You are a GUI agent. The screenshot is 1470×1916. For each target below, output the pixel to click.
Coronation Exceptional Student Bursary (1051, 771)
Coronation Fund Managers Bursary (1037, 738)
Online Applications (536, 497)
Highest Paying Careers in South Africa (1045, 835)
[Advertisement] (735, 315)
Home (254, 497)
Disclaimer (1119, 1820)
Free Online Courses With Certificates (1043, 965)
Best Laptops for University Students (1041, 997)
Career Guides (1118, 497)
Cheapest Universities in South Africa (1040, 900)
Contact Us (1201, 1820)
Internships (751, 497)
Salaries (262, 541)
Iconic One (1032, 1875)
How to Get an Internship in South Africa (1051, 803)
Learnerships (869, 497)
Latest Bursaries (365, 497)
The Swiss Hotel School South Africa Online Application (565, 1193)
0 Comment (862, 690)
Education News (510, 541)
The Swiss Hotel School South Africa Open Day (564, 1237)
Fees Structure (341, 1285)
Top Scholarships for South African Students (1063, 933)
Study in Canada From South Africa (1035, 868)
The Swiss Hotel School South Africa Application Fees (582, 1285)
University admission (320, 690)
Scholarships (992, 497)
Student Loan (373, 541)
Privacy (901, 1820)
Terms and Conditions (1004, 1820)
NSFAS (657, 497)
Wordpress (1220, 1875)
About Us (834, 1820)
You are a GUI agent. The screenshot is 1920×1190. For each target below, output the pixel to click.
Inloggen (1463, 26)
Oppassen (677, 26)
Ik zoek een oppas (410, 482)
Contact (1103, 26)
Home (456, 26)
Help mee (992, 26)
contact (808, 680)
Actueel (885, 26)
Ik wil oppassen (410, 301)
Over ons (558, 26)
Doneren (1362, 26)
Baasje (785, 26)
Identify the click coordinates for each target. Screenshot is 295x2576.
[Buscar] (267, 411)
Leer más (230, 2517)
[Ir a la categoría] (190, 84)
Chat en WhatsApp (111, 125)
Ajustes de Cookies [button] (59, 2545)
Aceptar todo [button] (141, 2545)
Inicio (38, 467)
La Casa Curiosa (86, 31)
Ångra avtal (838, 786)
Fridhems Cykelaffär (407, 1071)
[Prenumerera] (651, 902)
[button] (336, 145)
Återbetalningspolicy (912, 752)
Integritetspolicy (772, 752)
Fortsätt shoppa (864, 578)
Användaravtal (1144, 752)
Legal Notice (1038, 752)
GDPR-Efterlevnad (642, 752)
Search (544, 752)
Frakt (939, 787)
######
__Exercise brief__
A single figure is the whole answer: the number of lines in the material above that contain "Coronation".

__Output for this task__
2